Armstrong proceeded to write a script. HBO picked it up for a series, and Rich joined as an executive producer. With HBO’s early programming successes in mind, Bloys wanted a cast that was not overflowing with stars. Just as Sex and the City took B-actors and made them famous, Succession would do the same.

“Unless you were working in Hollywood, you wouldn’t know any of the actors,” Bloys said. “We specifically didn’t want to put feature actors in it. I believe that TV historically has made stars. We’re good at scouting talent, finding talent, and putting it out there.”

HBO’s initial expectations for the series were modest. As the network had gleaned repeatedly, series focused on the media tend to be a niche interest. In the run-up to the premiere of Succession, one high-ranking HBO executive likened it to a “utility player.” It would fill the gap between the second season of Westworld—HBO’s sci-fi western starring Evan Rachel Wood as a self-conscious, AI-powered android—and the hotly anticipated limited series Sharp Objects.

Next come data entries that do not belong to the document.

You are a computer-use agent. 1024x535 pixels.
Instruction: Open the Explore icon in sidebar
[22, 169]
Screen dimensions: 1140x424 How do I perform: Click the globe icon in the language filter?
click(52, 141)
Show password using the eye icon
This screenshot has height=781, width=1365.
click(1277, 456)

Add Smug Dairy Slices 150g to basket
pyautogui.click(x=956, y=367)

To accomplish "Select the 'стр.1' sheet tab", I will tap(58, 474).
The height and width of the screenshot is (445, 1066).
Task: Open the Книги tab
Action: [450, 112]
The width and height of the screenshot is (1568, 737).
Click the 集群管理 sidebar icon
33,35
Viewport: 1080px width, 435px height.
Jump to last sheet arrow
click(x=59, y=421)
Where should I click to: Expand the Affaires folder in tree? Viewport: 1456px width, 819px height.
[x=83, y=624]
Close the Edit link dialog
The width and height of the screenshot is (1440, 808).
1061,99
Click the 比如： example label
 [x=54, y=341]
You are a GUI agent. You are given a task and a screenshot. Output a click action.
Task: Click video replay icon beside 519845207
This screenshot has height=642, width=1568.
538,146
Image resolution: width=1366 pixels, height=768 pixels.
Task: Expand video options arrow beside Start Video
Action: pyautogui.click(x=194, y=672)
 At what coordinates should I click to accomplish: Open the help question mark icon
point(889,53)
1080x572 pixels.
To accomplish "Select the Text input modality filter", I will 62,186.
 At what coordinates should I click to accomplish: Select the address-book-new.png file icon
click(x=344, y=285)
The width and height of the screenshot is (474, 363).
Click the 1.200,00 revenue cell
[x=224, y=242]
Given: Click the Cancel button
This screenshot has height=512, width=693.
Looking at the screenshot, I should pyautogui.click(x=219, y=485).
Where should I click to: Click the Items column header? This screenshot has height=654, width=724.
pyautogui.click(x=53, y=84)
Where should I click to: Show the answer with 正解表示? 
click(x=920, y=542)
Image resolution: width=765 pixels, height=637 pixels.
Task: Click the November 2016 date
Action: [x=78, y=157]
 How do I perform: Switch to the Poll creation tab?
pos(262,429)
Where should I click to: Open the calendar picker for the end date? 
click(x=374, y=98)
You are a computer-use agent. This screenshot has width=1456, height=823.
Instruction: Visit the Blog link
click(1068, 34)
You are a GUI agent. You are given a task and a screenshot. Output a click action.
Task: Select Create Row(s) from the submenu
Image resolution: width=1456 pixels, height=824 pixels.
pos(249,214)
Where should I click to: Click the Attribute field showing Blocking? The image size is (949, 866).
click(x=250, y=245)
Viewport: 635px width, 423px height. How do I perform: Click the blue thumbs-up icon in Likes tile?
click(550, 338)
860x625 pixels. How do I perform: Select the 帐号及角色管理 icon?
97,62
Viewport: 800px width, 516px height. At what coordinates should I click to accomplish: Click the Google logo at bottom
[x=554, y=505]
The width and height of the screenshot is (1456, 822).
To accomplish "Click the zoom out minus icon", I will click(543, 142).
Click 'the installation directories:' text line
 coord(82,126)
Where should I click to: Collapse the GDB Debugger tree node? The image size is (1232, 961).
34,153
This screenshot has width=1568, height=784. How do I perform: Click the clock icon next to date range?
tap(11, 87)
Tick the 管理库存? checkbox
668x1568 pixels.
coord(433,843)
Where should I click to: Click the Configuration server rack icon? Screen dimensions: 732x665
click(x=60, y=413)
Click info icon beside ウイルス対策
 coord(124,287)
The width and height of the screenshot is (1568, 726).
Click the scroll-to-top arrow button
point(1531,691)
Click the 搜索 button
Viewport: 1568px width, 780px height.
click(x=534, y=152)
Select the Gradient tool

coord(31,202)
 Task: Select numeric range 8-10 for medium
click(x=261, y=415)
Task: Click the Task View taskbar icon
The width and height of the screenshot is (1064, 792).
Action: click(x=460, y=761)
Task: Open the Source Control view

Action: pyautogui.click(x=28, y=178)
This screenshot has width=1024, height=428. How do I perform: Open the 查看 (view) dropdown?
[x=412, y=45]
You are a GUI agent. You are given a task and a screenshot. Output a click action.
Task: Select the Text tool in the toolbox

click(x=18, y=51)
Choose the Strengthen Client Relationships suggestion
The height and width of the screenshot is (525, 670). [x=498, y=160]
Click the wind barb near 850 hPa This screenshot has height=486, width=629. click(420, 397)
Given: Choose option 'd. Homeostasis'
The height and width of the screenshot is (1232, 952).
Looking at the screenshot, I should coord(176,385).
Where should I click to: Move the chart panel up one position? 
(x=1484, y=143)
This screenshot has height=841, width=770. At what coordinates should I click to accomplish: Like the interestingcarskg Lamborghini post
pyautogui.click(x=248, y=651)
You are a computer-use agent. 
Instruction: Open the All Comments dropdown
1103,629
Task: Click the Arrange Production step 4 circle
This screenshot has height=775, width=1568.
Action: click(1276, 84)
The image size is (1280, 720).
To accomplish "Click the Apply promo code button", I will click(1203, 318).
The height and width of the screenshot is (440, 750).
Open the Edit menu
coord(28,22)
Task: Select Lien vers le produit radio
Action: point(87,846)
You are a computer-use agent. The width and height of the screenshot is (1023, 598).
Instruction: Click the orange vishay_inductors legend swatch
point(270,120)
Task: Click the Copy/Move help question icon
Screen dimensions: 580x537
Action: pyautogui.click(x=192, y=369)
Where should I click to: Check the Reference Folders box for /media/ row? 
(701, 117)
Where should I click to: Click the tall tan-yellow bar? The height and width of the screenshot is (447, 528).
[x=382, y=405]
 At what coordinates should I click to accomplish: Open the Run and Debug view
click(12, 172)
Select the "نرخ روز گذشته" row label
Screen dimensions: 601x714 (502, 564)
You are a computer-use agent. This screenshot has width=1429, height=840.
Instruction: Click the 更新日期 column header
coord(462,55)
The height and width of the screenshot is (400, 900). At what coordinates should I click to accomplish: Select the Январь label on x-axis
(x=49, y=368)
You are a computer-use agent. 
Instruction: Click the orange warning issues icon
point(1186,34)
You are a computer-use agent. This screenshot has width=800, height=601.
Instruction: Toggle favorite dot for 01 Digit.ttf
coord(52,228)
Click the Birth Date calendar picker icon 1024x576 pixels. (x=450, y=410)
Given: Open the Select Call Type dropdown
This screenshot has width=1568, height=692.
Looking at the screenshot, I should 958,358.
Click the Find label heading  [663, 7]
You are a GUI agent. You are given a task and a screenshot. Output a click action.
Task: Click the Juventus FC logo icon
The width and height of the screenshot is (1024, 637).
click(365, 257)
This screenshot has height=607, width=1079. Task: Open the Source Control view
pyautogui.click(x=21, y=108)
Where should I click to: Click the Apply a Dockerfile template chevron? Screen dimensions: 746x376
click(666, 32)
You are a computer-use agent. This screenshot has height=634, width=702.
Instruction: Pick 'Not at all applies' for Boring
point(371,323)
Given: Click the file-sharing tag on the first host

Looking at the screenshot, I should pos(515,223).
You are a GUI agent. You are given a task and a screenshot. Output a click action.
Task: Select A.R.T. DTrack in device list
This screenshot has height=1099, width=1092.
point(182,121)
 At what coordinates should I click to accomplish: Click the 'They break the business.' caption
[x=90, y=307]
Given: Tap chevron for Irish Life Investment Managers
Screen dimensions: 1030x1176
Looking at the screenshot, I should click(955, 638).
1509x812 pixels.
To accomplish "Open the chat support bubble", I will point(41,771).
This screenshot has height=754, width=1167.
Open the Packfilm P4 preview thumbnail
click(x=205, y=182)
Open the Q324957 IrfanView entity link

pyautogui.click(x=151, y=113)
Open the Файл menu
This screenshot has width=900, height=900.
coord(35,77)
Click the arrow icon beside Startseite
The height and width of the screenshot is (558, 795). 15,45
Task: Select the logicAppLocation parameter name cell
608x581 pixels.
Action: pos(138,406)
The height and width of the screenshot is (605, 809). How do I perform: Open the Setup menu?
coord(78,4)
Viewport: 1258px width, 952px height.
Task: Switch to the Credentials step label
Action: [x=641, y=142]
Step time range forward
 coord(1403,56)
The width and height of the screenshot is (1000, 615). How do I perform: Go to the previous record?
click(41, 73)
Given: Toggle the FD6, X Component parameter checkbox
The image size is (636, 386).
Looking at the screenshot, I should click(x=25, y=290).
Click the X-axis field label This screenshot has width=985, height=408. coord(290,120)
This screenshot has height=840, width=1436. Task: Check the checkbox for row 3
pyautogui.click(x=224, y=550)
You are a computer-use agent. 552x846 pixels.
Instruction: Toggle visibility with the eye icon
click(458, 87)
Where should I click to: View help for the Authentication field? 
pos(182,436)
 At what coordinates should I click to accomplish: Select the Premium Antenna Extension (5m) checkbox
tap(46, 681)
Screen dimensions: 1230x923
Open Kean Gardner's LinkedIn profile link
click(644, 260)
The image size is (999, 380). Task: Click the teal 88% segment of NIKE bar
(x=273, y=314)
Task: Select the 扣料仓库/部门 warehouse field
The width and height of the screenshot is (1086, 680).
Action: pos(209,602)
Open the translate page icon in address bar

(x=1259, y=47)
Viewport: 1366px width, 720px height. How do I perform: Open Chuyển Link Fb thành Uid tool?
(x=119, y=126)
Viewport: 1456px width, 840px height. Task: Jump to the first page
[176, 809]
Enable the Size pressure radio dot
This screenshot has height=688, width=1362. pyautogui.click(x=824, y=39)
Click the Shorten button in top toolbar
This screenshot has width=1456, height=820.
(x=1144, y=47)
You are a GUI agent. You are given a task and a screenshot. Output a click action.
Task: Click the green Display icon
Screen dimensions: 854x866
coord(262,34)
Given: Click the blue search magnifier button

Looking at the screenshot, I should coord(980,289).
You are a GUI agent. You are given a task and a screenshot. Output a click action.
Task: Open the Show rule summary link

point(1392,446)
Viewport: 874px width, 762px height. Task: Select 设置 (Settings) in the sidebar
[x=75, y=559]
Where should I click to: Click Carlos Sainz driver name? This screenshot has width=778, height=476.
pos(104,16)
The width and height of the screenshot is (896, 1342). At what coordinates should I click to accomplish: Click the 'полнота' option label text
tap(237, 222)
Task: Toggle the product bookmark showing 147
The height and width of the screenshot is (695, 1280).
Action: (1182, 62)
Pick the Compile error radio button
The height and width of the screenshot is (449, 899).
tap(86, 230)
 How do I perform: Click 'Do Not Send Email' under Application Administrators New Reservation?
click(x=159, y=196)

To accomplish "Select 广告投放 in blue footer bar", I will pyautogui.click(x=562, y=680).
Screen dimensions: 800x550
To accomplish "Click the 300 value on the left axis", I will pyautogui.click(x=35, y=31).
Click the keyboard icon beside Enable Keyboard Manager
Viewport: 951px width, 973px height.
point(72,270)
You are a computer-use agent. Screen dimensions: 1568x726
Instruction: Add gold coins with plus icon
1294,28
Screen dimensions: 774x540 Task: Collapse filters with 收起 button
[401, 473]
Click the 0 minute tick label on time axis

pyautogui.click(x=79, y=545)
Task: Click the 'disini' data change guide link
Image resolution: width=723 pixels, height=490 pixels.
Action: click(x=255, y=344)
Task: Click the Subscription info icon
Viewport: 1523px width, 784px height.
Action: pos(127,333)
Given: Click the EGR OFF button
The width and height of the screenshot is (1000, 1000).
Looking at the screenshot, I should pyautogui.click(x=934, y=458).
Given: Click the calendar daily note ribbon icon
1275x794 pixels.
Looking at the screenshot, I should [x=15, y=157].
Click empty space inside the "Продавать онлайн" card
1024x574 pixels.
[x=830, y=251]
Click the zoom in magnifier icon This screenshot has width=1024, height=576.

Instead, Succession would go on to become HBO’s most decorated drama since Game of Thrones.

At the start of the second season, which premiered in August 2019, the Roy family business is under duress. Too many internal squabbles and too much debt has left it vulnerable to a hostile takeover. In order to protect and expand his empire, Logan Roy wants to buy a rival, PGM, a left-leaning and journalistically rigorous media company. Nearly everyone thinks it’s a cockeyed plan, but the patriarchal tycoon plows ahead anyway.

Caving to Logan’s desire, the caterwauling Roy clan visits the palatial estate of the Pierces, the Waspy, moralistic family that owns PGM. The Roys do their best to charm the Pierces and convince them that they will be good and worthy stewards. Mostly, they fail. But then Kendall Roy spends a night drinking vodka and snorting cocaine with a key member of the Pierce family, winning over her support in the process. The $25 billion deal is on, at least temporarily.

28th screen actors guild awards

For all the complexities of the acquisition, and all the bankers and lawyers it requires, Armstrong’s storyline suggested that such deals between big media companies really boil down to money, personality, and ego. It’s the same dynamic that has been roiling HBO’s parent companies for much of its 50-year history, from AOL’s calamitous merger with Time Warner in 2000 to AT&T’s star-crossed, $85.4 billion acquisition of Time Warner in 2016 to Discovery’s takeover of WarnerMedia earlier this year.

“Once you read enough of those books, you realize the boundaries are very strict on what’s possible,” Armstrong says. “But within what’s possible, anything is possible—as long as the money makes sense.”

The stated business explanations are often little more than masks, rationalizing the deeper psychological impulses and egotistical needs of the central players. Less than a year after the AT&T deal closed, Plepler was out, leaving HBO only to eventually resurface with a production deal at Apple. In 2021, Discovery scooped up TimeWarner in a blockbuster merger that was finalized this April, with its larger-than-life boss David Zaslav at the helm. Through it all, one executive survived the game of musical thrones: in October, Bloys was named chairman and chief executive of HBO and its streaming arm HBO Max.

“Even with HBO and Time Warner, and AT&T and Discovery, whenever the new deal is being sold to the shareholders and to the world, the logic, we are told, is completely compelling,” Armstrong says. “And then, when these deals unwind a few years hence, suddenly everyone’s telling you why the logic wasn’t so compelling, and why the new deal is.”

The market, he says, may be a rigorous tool for finding value.

“But the humans involved in it are also extraordinary machines for vanity and telling stories and making new shapes out of the world, which don’t turn into anything,” Armstrong says. “AOL is going to be the behemoth to which Time Warner clings, and then AOL is gone in a puff of smoke and these things that were everything become nothing.”